▶ **Entries supplied**
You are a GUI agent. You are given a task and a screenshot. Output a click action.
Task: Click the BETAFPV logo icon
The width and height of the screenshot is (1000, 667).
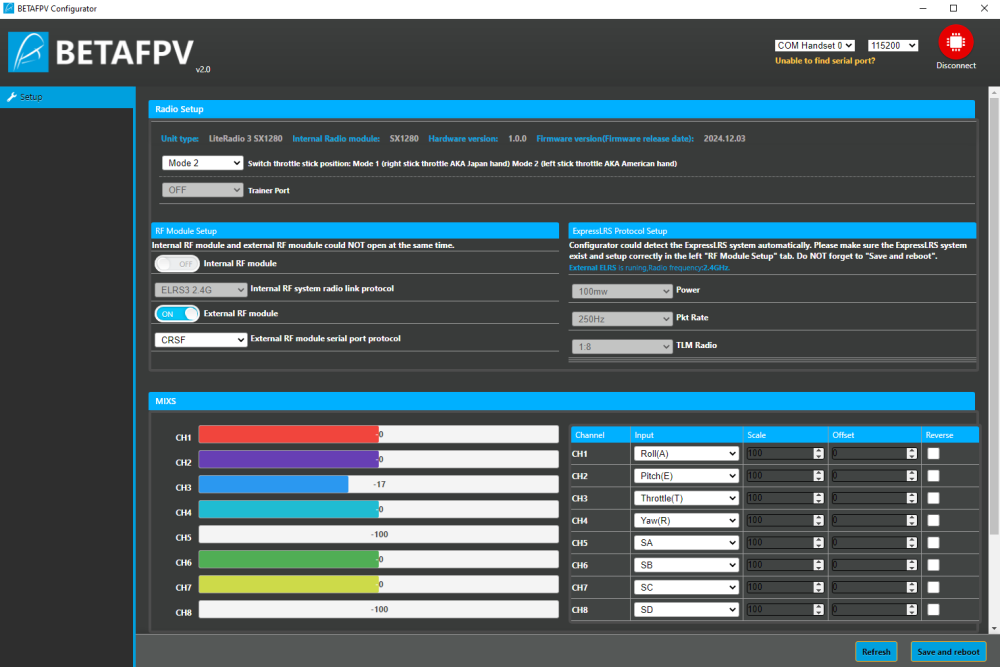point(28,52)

...

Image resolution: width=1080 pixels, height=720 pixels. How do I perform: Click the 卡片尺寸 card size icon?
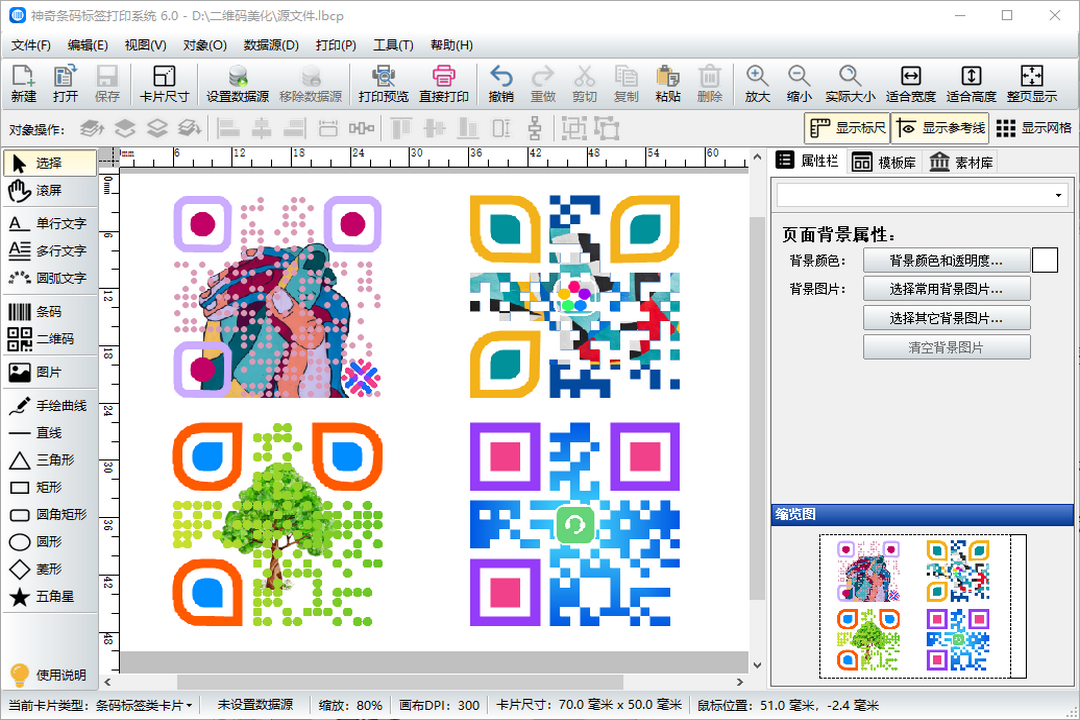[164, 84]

==

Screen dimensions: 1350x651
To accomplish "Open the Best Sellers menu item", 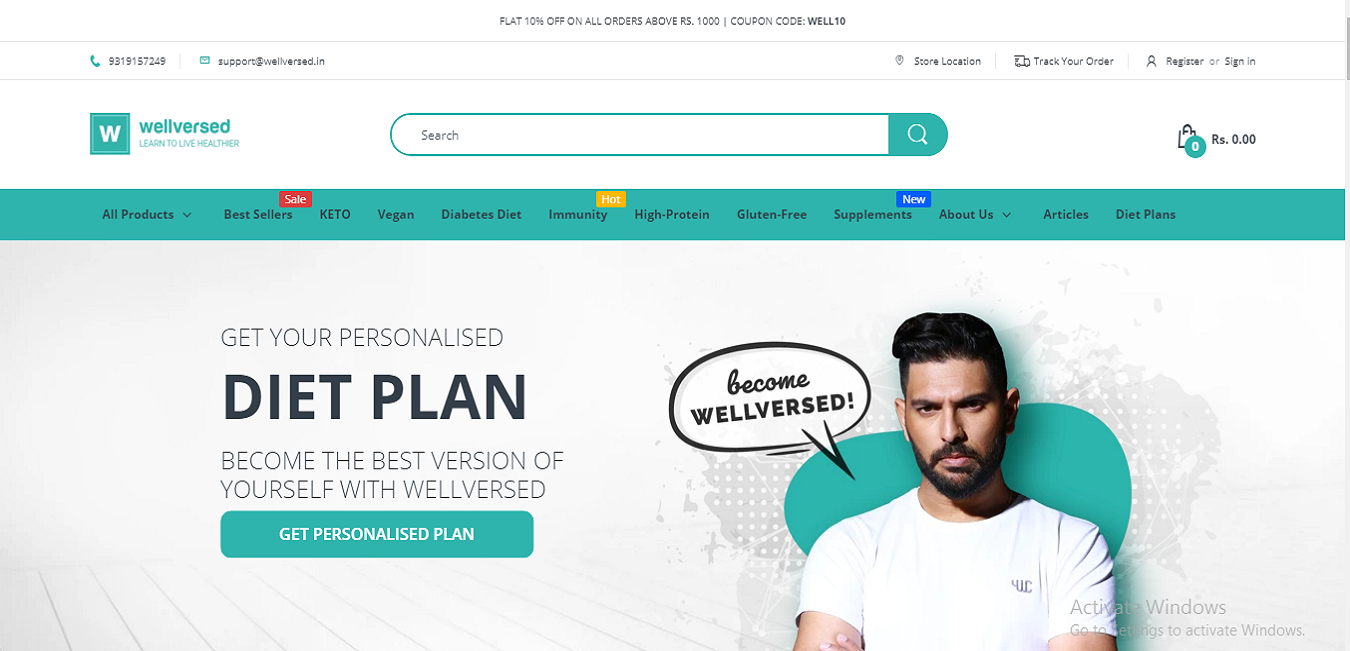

▶ **Assignment**
In the records above, find the line with "Screen dimensions: 1350x651" and the line with "the Best Sellers", then restate word for word only those two lines and all lines between, omitting pictures.

▶ **Your response**
Screen dimensions: 1350x651
To accomplish "Open the Best Sellers menu item", 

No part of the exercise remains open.